My point is that you can not have a game both historical and rational, because history is not rational. Some of the causes and effects can be modelled, but you can never get the same chain of events to always happen with a simulation. Life is stochastic.
+1
thank you for saying this Slan. You are exactly right. And, what further complicates our views of the past is that we often skew our views and even, without knowing it often, perceive the people of the past as of the same mind as ourselves (meaning the exact same rights and wrongs or views on life and death). But, we take for granted so many of the advances we have. Hell, in the field of medical science back even in the first half of the 19th centuries, you were more likely to die from infection after surgery than from your wound itself (the top development in medical science which prevented this was for doctors to wash their hands and sterilize equipment before use... and it took them until the mid 19th century to figure this out!). Life expectancy was shorter. That would have a huge impact on the way society would have thought and acted. Then factor in socio-cultural ideologies circulating at the time and you realize you have a very different world on your hands.
Now, the second world war is not as distant as the example I used, but the same principle applies. Simply put, times were different then, and even though we have HUGE records on the war, we don't know everything. A fellow student of mine put it this way in class "I'm writing out these lecture notes as if I firmly believe what's being taught to me, but in my mind I could be thinking the exact opposite, or about something else entirely. But people studying this class in the future will never know, because they'll only have these notes to work with."
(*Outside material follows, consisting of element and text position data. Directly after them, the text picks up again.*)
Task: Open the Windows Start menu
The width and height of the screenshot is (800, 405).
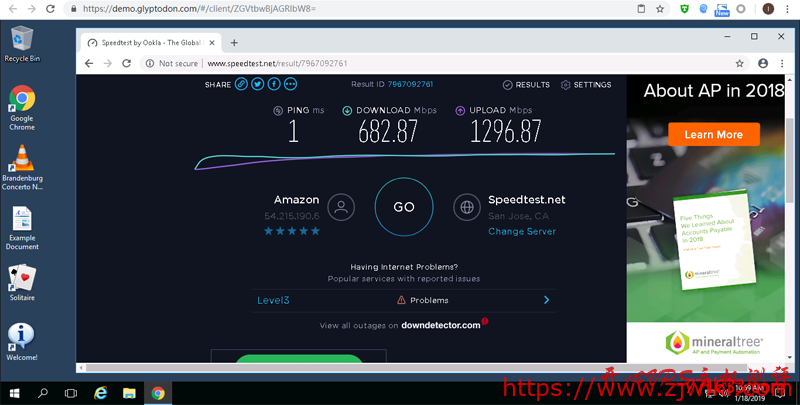Action: tap(14, 393)
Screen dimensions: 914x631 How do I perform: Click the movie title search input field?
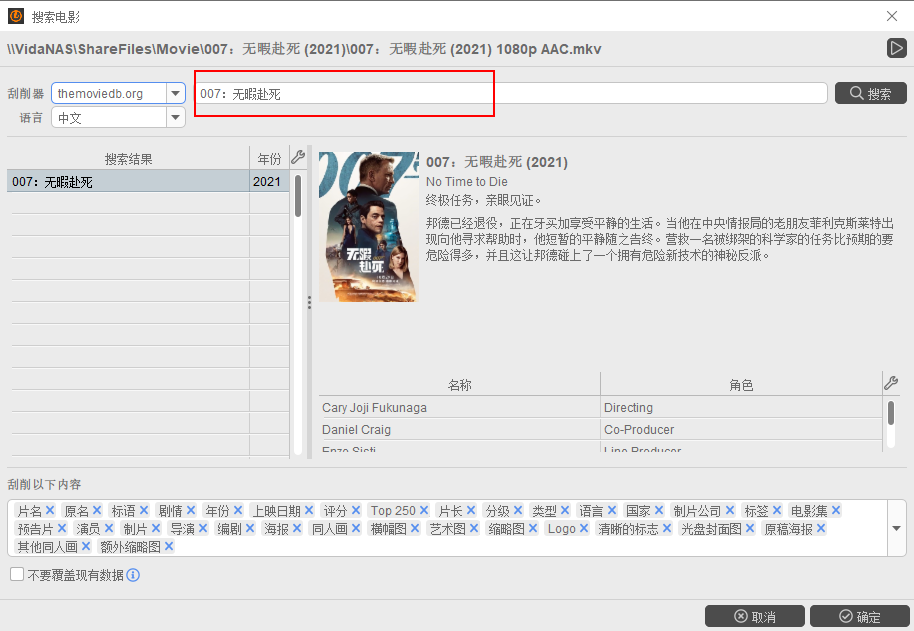pos(510,93)

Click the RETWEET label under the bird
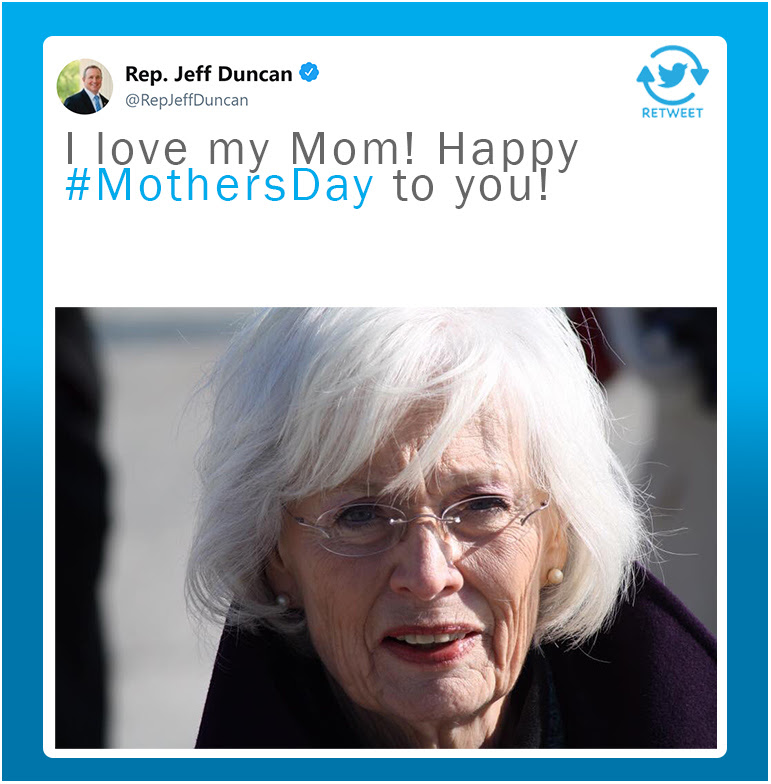pos(672,113)
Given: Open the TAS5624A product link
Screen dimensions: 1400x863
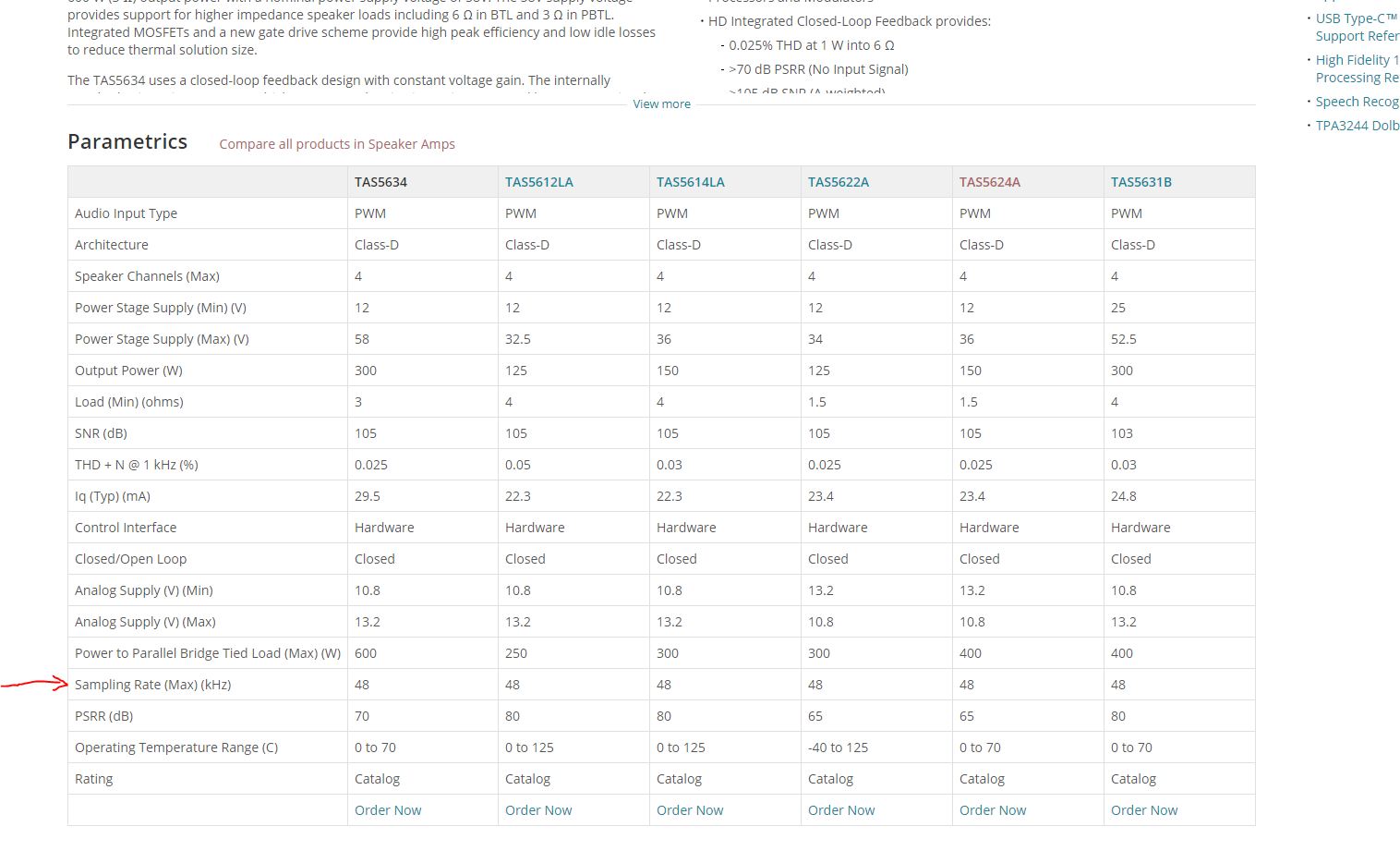Looking at the screenshot, I should point(990,182).
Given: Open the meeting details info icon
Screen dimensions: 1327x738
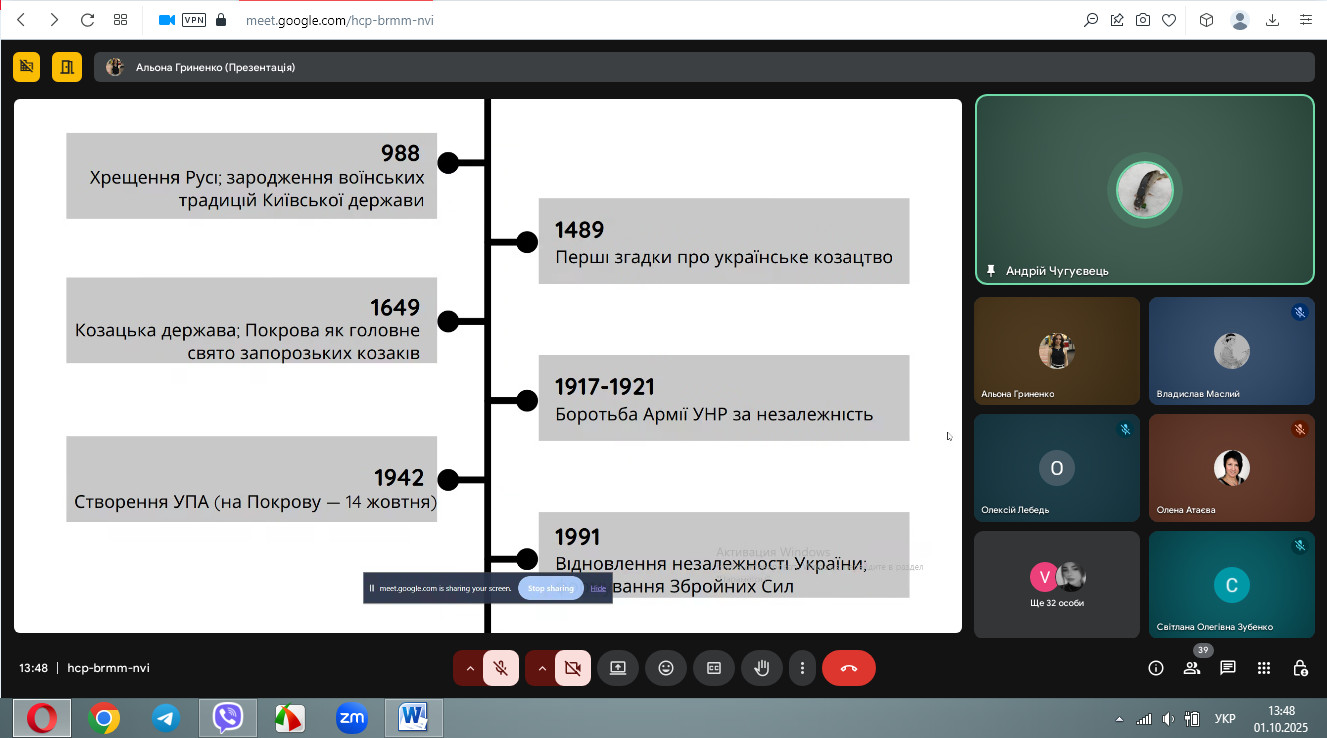Looking at the screenshot, I should coord(1156,668).
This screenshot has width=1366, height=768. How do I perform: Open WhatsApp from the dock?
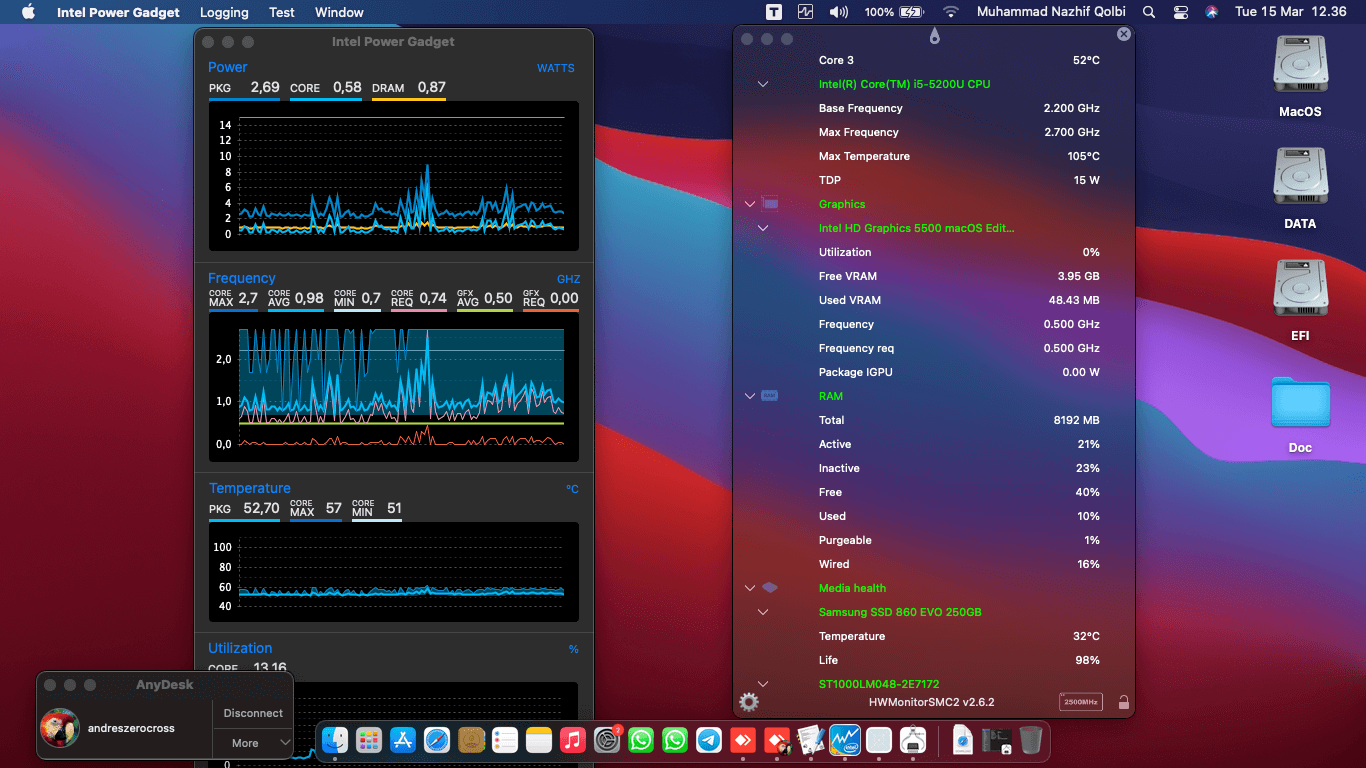pyautogui.click(x=641, y=741)
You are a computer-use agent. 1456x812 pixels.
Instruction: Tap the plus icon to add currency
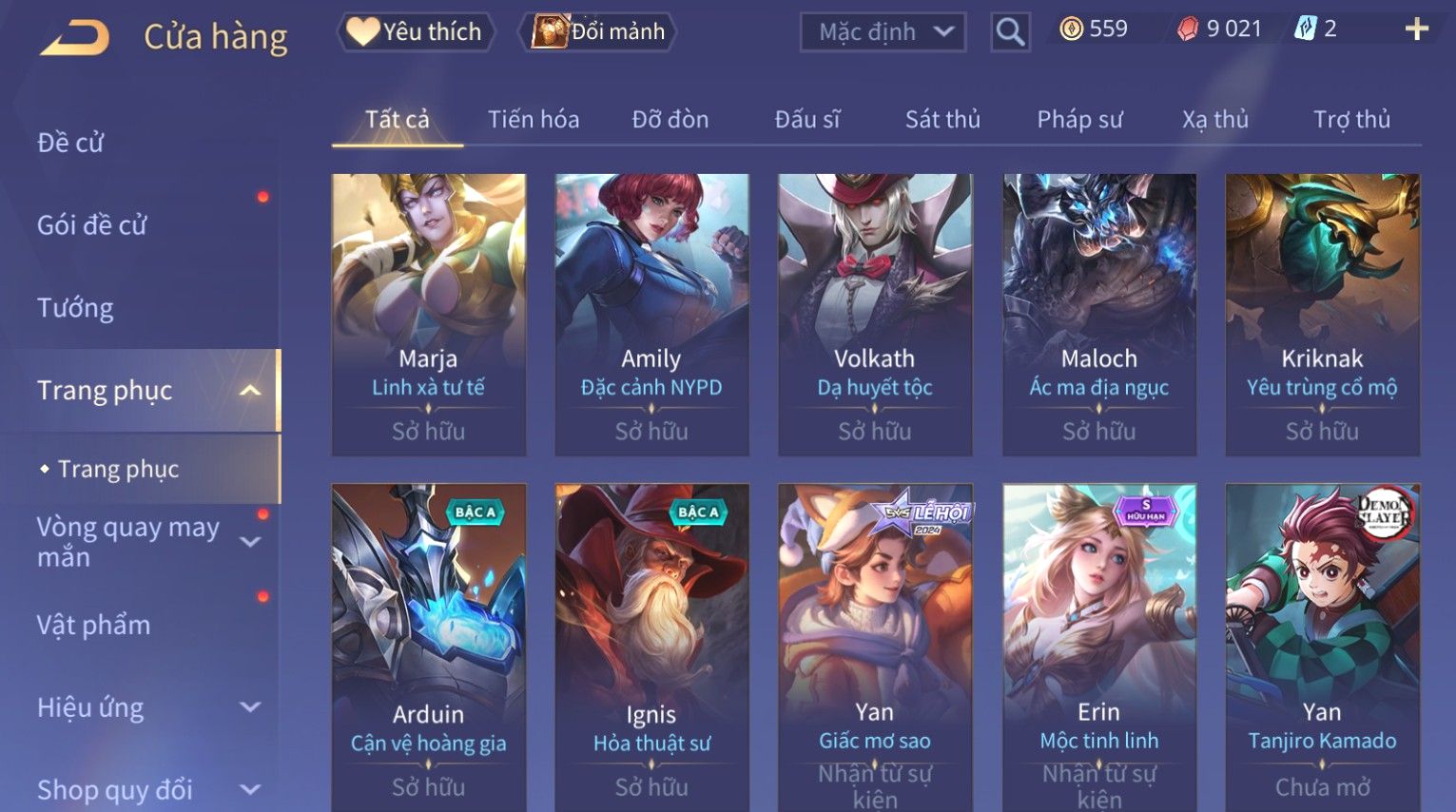[x=1416, y=29]
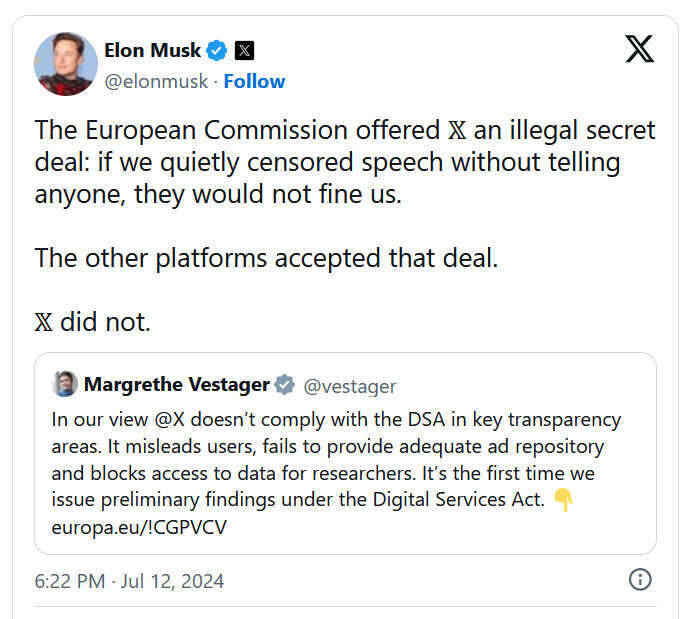Open the Elon Musk display name link

tap(151, 50)
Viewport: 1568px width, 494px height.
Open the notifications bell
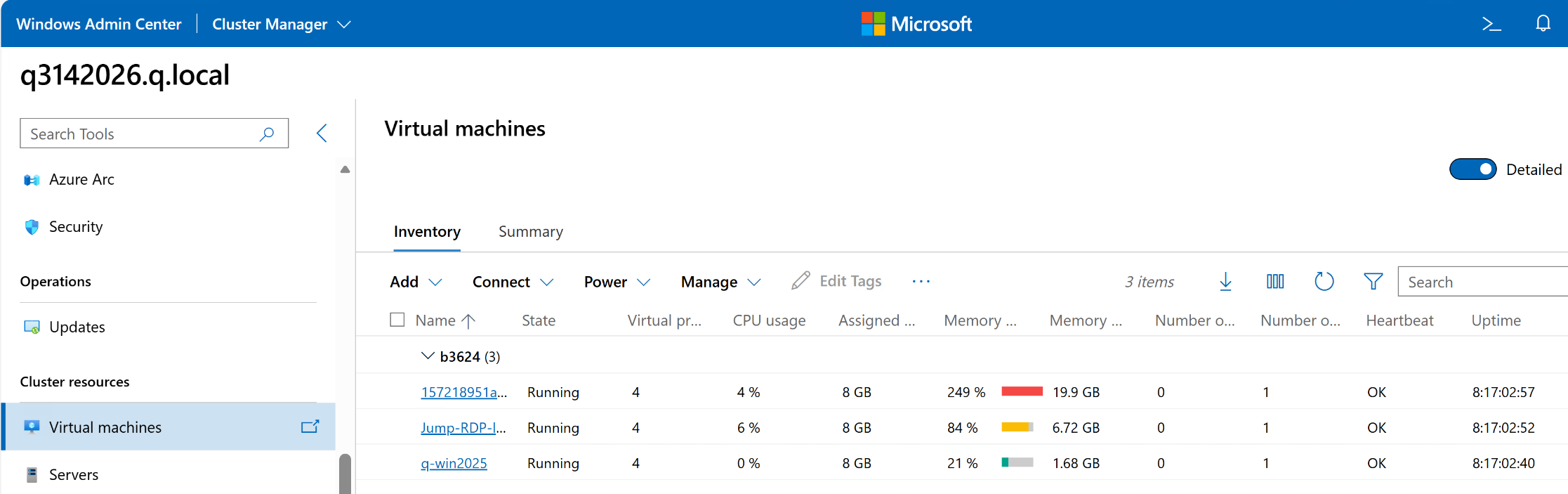(1543, 24)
What makes history (particularly military history) is often looking at outcomes, and then trying to derive motives from those outcomes. But we also have to remember the ends don't necessarily justify the means. I don't even mean morality in this instance, I mean the outcome of something can often be completely different from what was intended.
Let's take an example for a second. the German Reich in the war. Looking back, we don't understand some of the decisions the Nazis made, especially in regards to the Holocaust and the final year of the war. "Why did they devote MORE military personnel and equipment to death camps when they were losing a war? Why even kill off the population of Jews you were using as slave labour? it doesn't make sense." It's true, it doesn't make sense. From OUR perspective. But from THEIR perspective, it made total sense. The core foundation of Nazism is RACIAL PURITY and anti semitism. This by that point (44-45) in the war was more their goal than winning the war.
it seems like I've jumped around alot in this comment (I have), but there is a point to this. What we percieve as rational in our hindsight must not be mistaken as what those of the past must have also percieved, particularly in the case of nazi Germany, where much of their leadership was NOT thinking rationally as we would define it. Likewise, much of the decisions other leaders made at the time don't seem rational to us because we're largely basing our opinions on the OUTCOMES rather than their perspective of the situation.
There's a few old assumptions about history and the past, one of which is "Hindsight is 20/20" but as we know here, nothing could be further from the truth.